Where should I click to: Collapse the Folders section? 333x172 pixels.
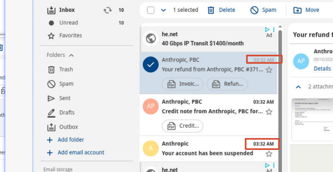[x=72, y=55]
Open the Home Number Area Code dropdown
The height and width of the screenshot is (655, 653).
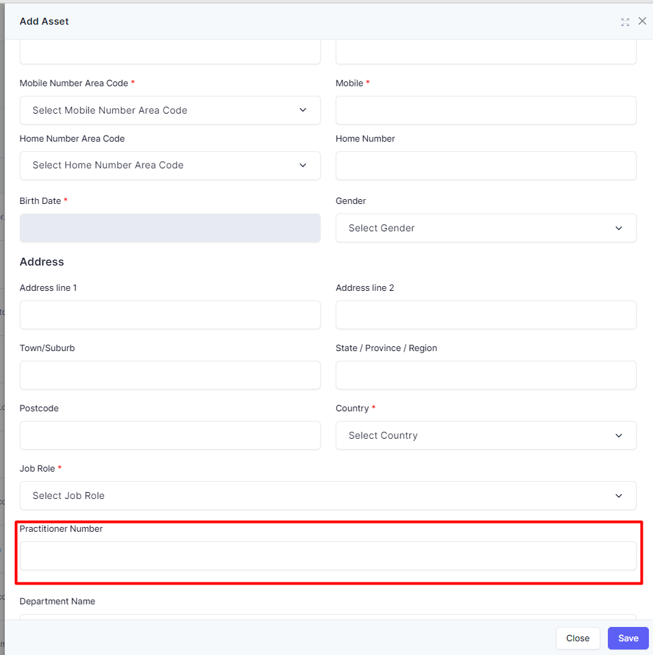pos(170,166)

------------------------------------------------------------------------

[What the task asks]: Give the listing again exactly, excluding pictures.

[The answer]:
Where should I click to: Collapse the Folders section? 333x172 pixels.
[x=72, y=55]
Open the Home Number Area Code dropdown
The height and width of the screenshot is (655, 653).
pos(170,166)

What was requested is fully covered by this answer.